Simulations back up 'universe is a hologram' theory, physicists say

#1
I came across this thread today in the Consciousness & Science sub-forum.
I for one wonder continuously how can and why persons draw such obvious non sequitur conclusions.

The article in Nature: http://www.nature.com/news/simulations-back-up-theory-that-universe-is-a-hologram-1.14328
Here are the replies so far.
As you people are a lot smarter than I am, does the idea of a holographic universe add validity to our conscience existing outside of our physical brain?
Well this seems to give more wight to the veracity of NDE in the sense that they are very likely to be a window to other dimensions.
While the idea that the universe is a computer simulation or some kind of special construct seems to be increasingly acceptable, I usually see people use this as yet another argument against expanded consciousness. One such response I saw said that there was no room for an afterlife in a simulation.

I usually wonder a few things about comments like that:

  • Complex systems tend to have garbage collection, which means some amount of resources are held over after use until they are needed again. A strange form of afterlife and reincarnation, if you will, is when an object resides in yet-to-be-reclaimed space.
  • It seems inconcievable to people making comments like that, for there to be 'players' in the giant universe 'game.'
I think it makes sense for this all to be a huge Minecraft. People zonk out playing video games in a lot of places, and given how a lot of conscious patterns are recurrent I don't see why spirits wouldn't make a construct to do the same thing.
 
#2
Yes, these conclusions are non sequitur. So what? The non sequitur is only invalid when we proceed by deductive reasoning, but I think those people seem to be following an abductive reasoning, that is, trying to figure out which is the most plausible conclusion but the conclusion does not necessarily follow from the premises.
 
#3
Yes, these conclusions are non sequitur. So what? The non sequitur is only invalid when we proceed by deductive reasoning, but I think those people seem to be following an abductive reasoning, that is, trying to figure out which is the most plausible conclusion but the conclusion does not necessarily follow from the premises.
It matters because after awhile some people will convince themselves that a non sequitur is a fact and that fact after awhile will become a meme when it's nothing more than an idea
 
#4
I came across this thread today in the Consciousness & Science sub-forum.
I for one wonder continuously how can and why persons draw such obvious non sequitur conclusions.

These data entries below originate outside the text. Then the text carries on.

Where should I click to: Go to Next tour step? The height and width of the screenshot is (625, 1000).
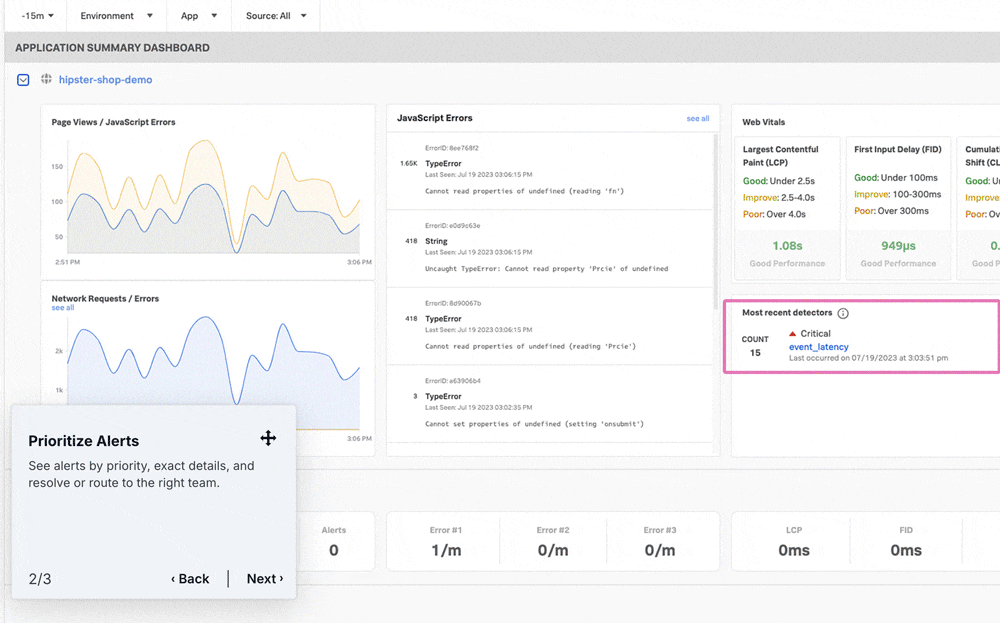click(x=265, y=578)
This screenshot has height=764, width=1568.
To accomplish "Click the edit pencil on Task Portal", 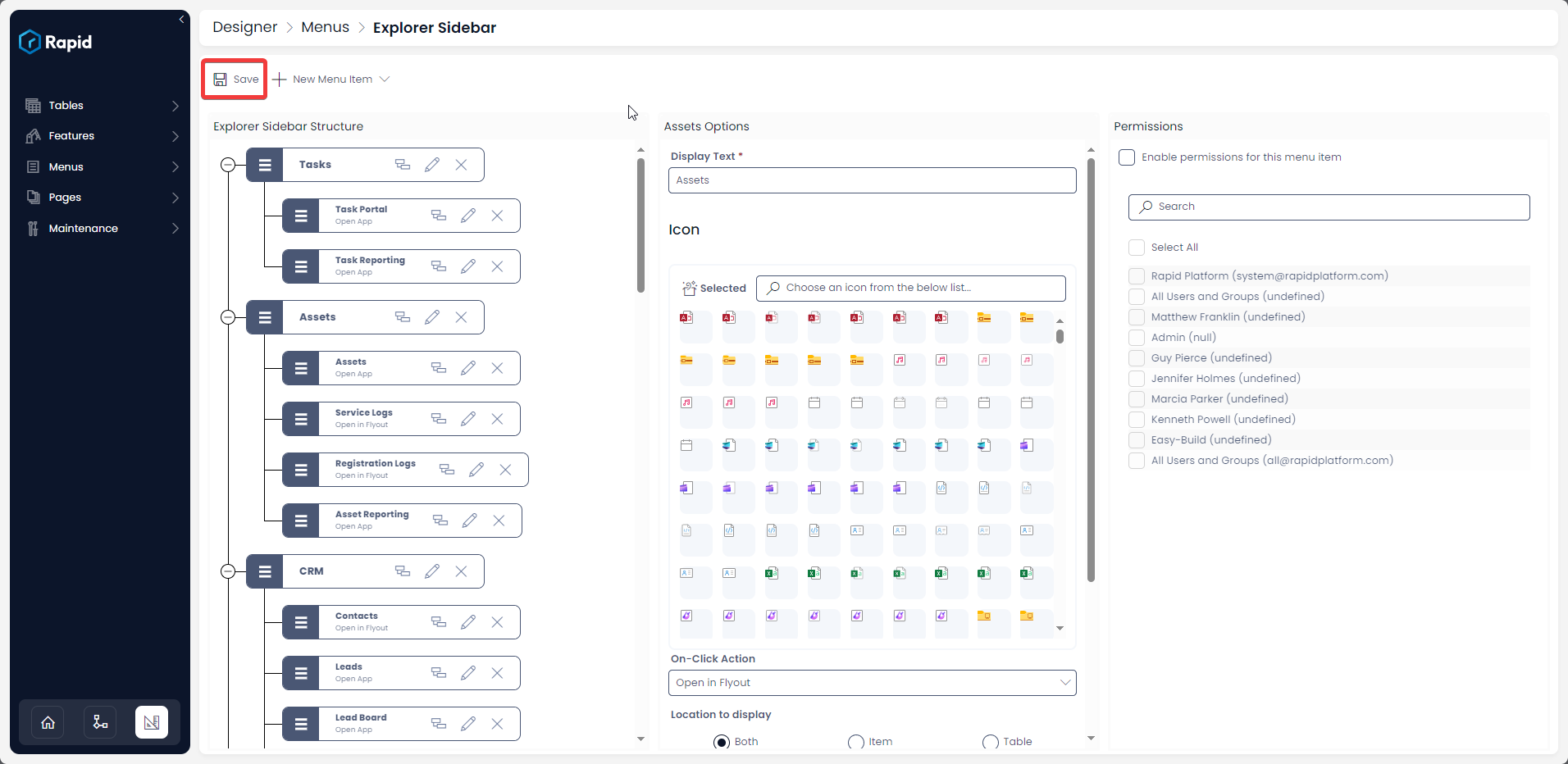I will [x=468, y=216].
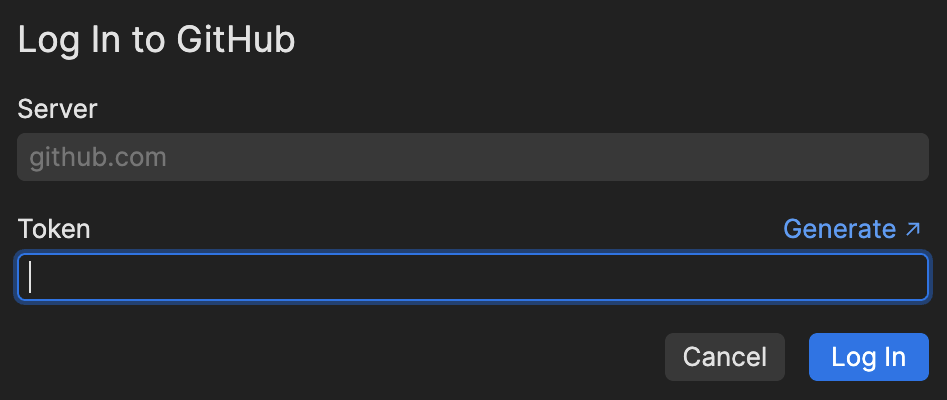947x400 pixels.
Task: Choose the grey Cancel button
Action: point(724,357)
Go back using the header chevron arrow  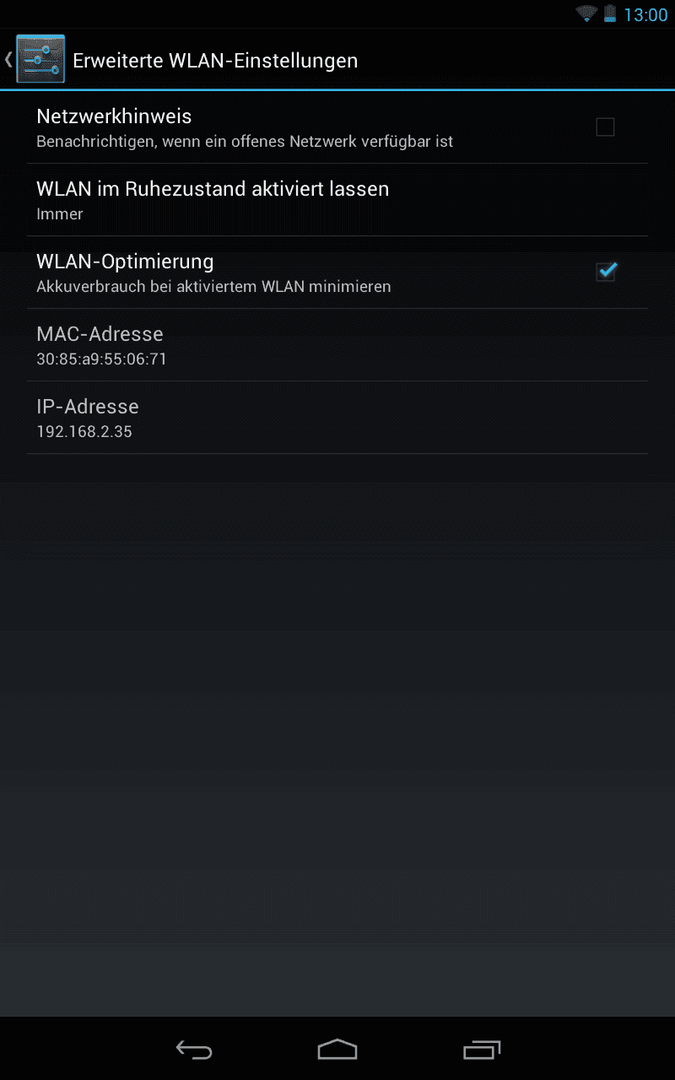(8, 59)
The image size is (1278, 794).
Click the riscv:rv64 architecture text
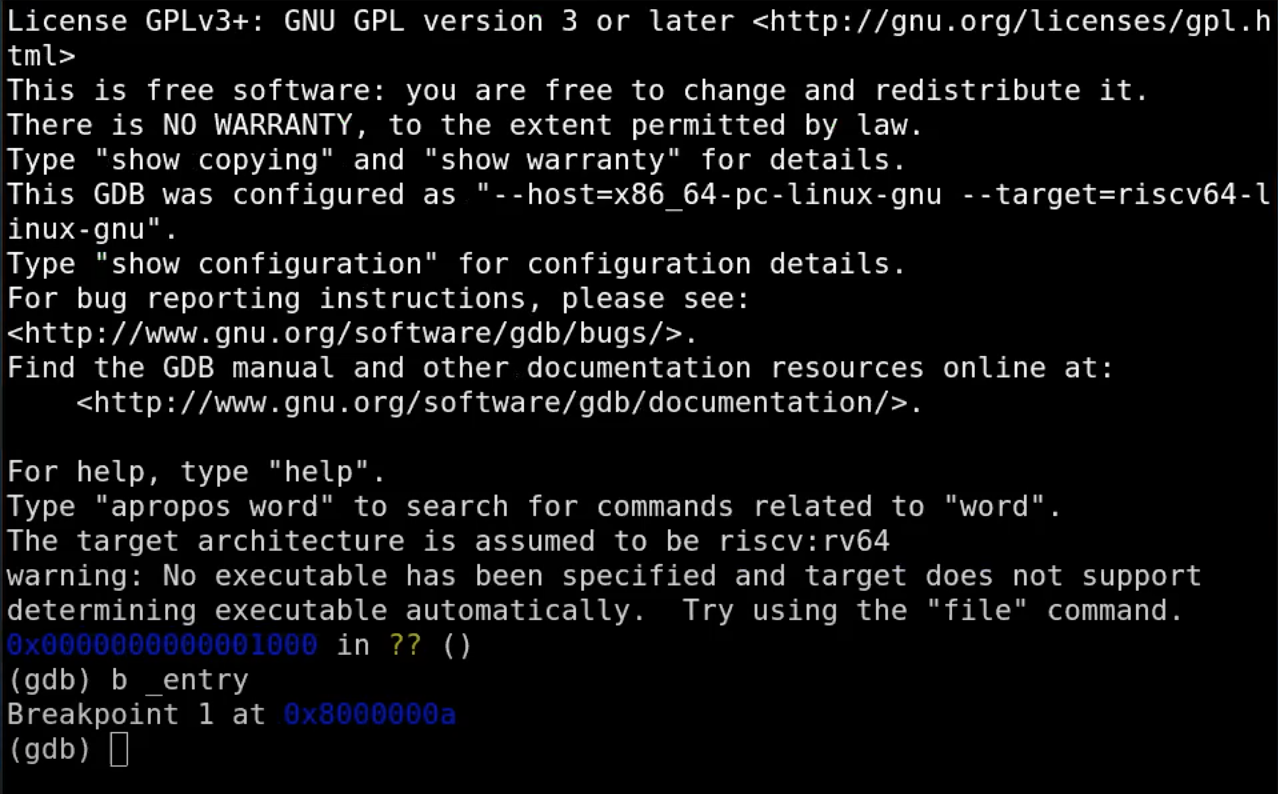click(804, 541)
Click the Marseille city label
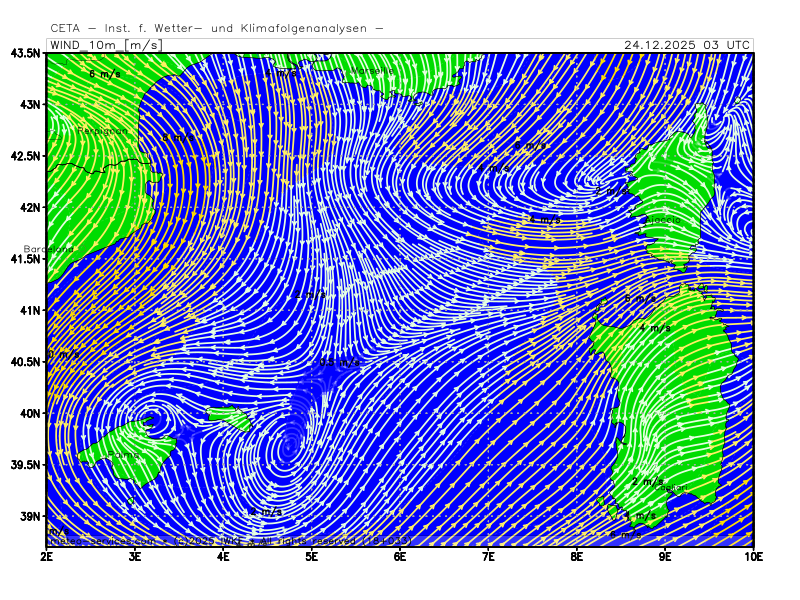This screenshot has width=800, height=600. click(x=371, y=71)
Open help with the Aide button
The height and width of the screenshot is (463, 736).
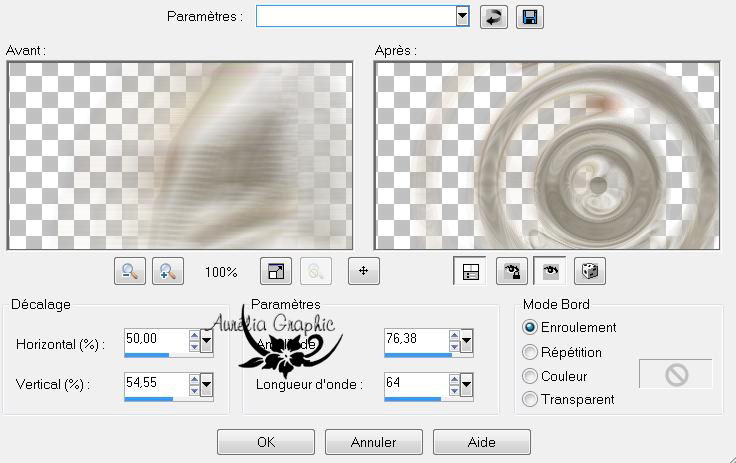(x=481, y=442)
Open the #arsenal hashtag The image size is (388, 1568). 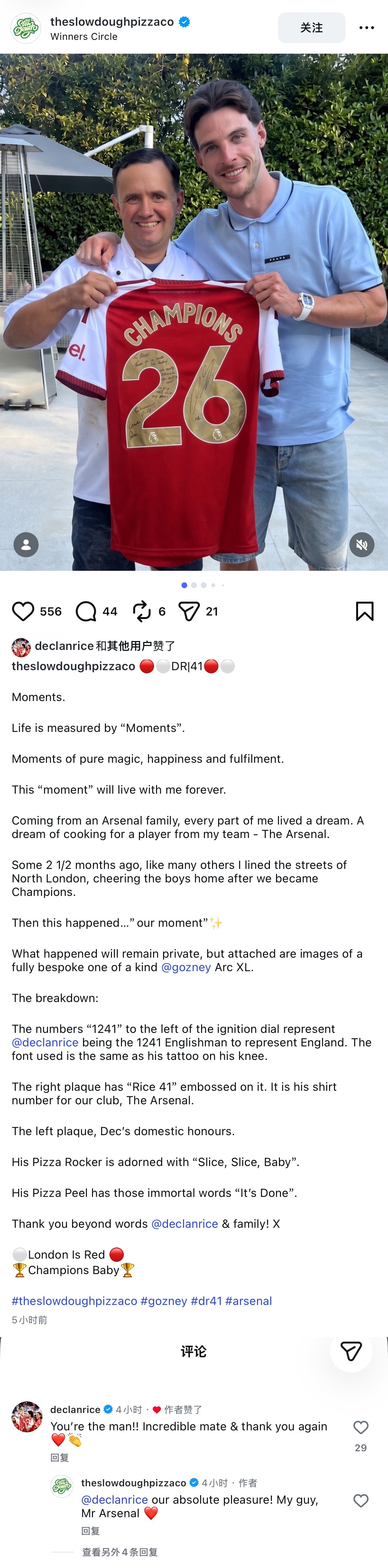tap(248, 1301)
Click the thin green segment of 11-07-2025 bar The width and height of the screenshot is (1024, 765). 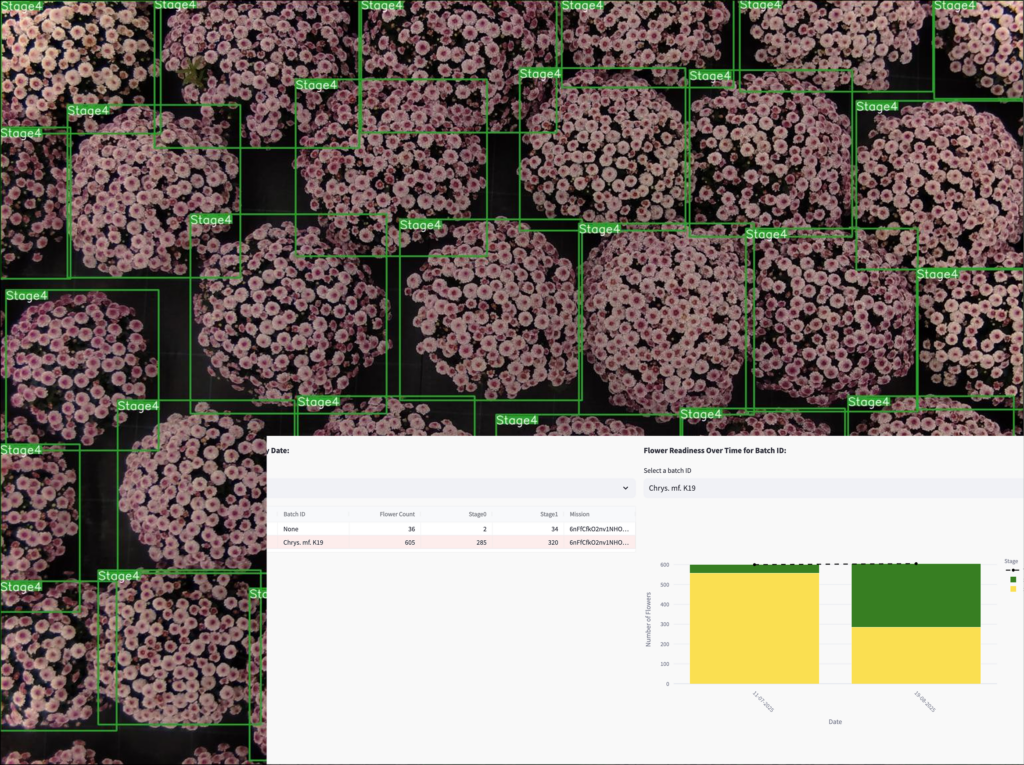click(x=753, y=569)
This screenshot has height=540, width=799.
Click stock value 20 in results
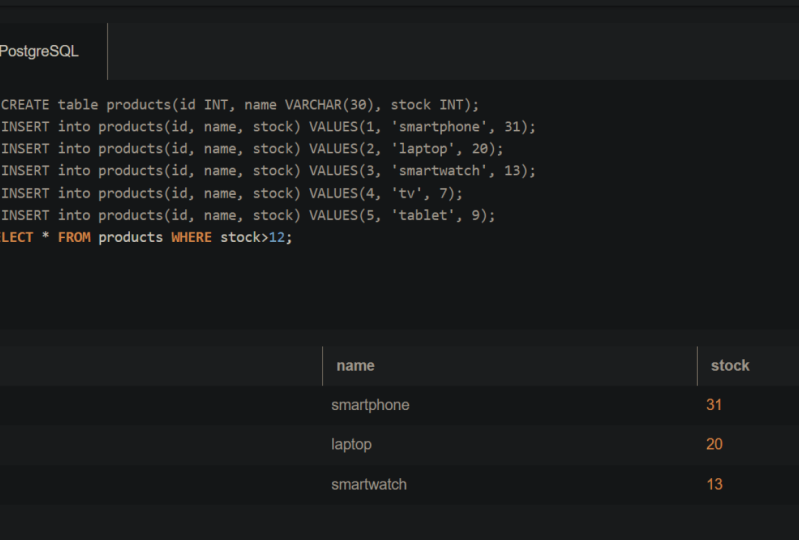(714, 445)
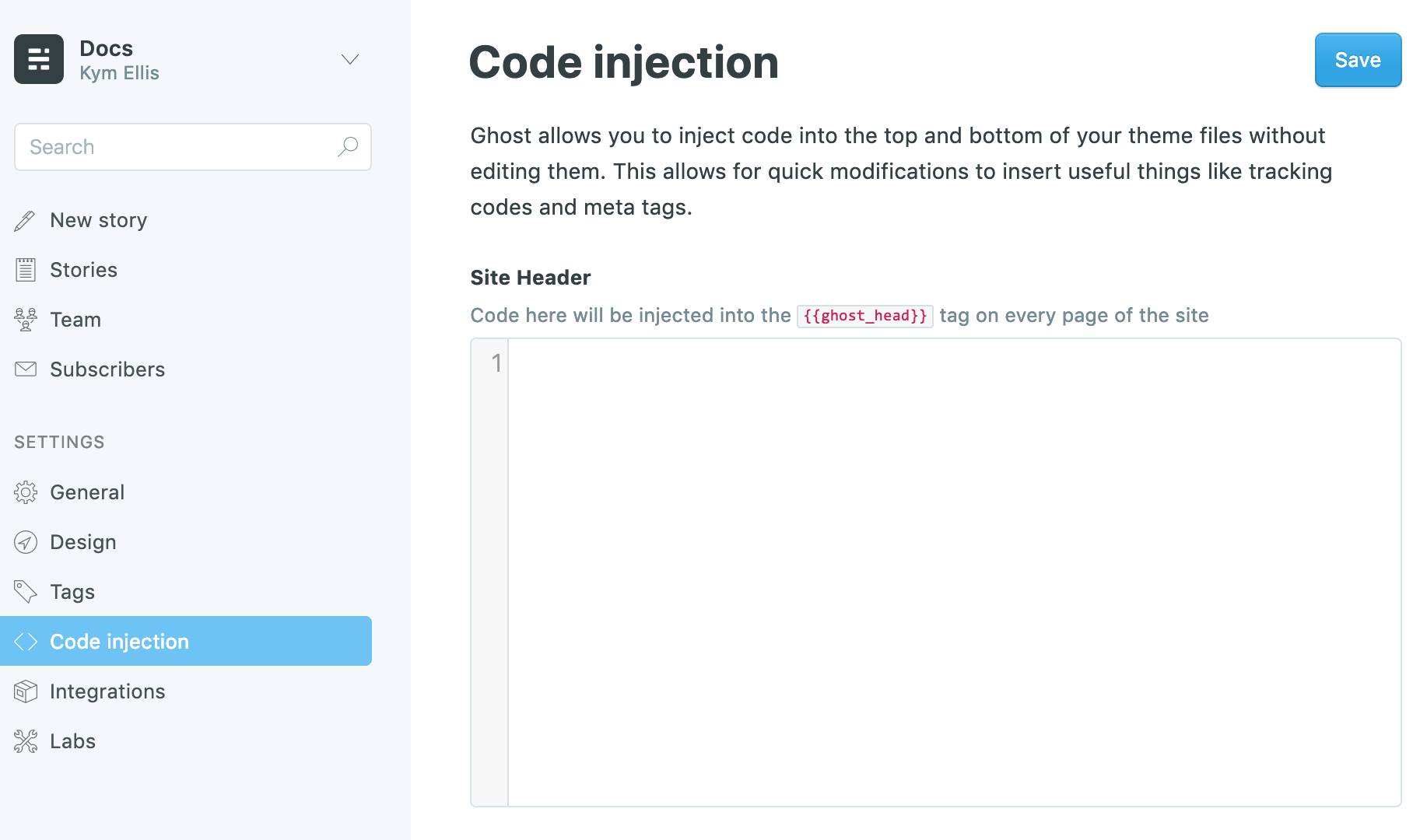Switch to the Labs settings section
Image resolution: width=1427 pixels, height=840 pixels.
click(x=72, y=740)
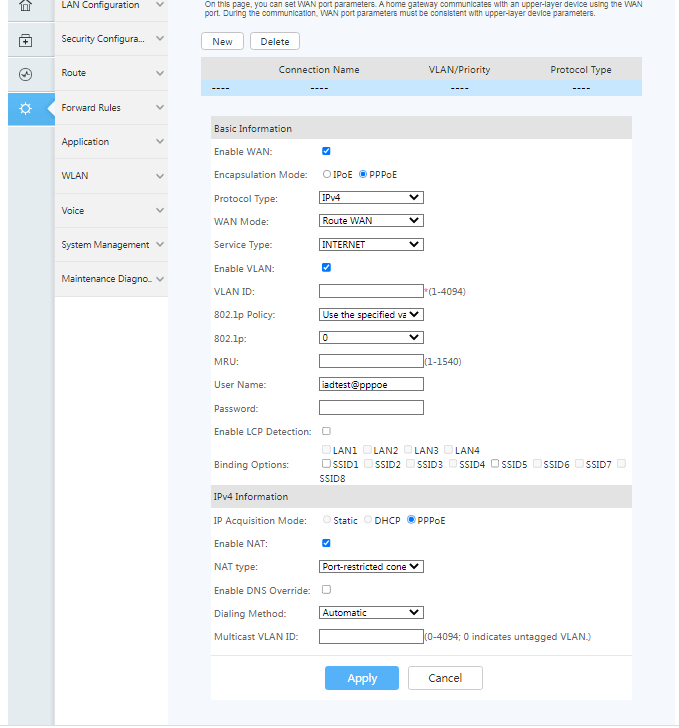The height and width of the screenshot is (728, 679).
Task: Select IPoE encapsulation mode
Action: pos(326,174)
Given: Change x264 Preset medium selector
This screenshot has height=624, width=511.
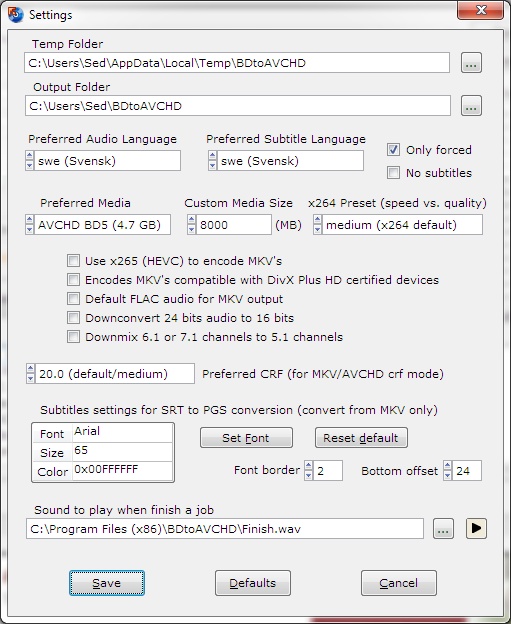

The article in Nature: http://www.nature.com/news/simulations-back-up-theory-that-universe-is-a-hologram-1.14328
Here are the replies so far.
Steve,

It is sobering to realise that after decades of study, there is absolutely no evidence in favour of string theory - the Higgs is part of the Standard Model, and none of the hoped for super-symmetric particles turned up at the LHC (at least for the time being - they are upgrading it to a higher energy right now). Since this simulation seems to depend on this theory, I'd be very cautious as to what it means.

My bet (for what it is worth) is that when ψ is incorporated into physics, it will change a lot and many of these speculations will just fade away.

David
 
#5
I'd personally be cautious of any article on physics found in pop-sci venues (even Nature News). Things are often over-hyped into more than they are. As David Bailey just pointed out, examining the content is important to know what they're really based on and to know how much stock to put into these articles

As far as SUSY, folks aren't sounding too optimistic, in general, on the LHC finding it during the next run. It really should have already found evidence for SUSY. However, the theory can be pushed to higher and higher energies (with the cost of becoming less elegant and more intractable), so the theory may only fully die through attrition. A few folks who have invested their careers in it have pretty much stated it's possible SUSY is beyond the LHC, which means some may cling to the last imaginary bit of life left in SUSY for decades to come.
 
#6
My quote is only "non-sequitur" when you completely pull it from context.

If one pays attention to what I actually said, I posited that people respond to the holographic universe hypothesis by saying "there is no room for an afterlife in a computer simulation" and then proceed to draw on actual computer science systems where simulated objects might have some form of existence past where the simulation deems them necessary.

It would only be a non-sequitur if I was asserting that 1) the universe is a simulation and 2) because simulations can have "afterlife"-like states, then an afterlife exists.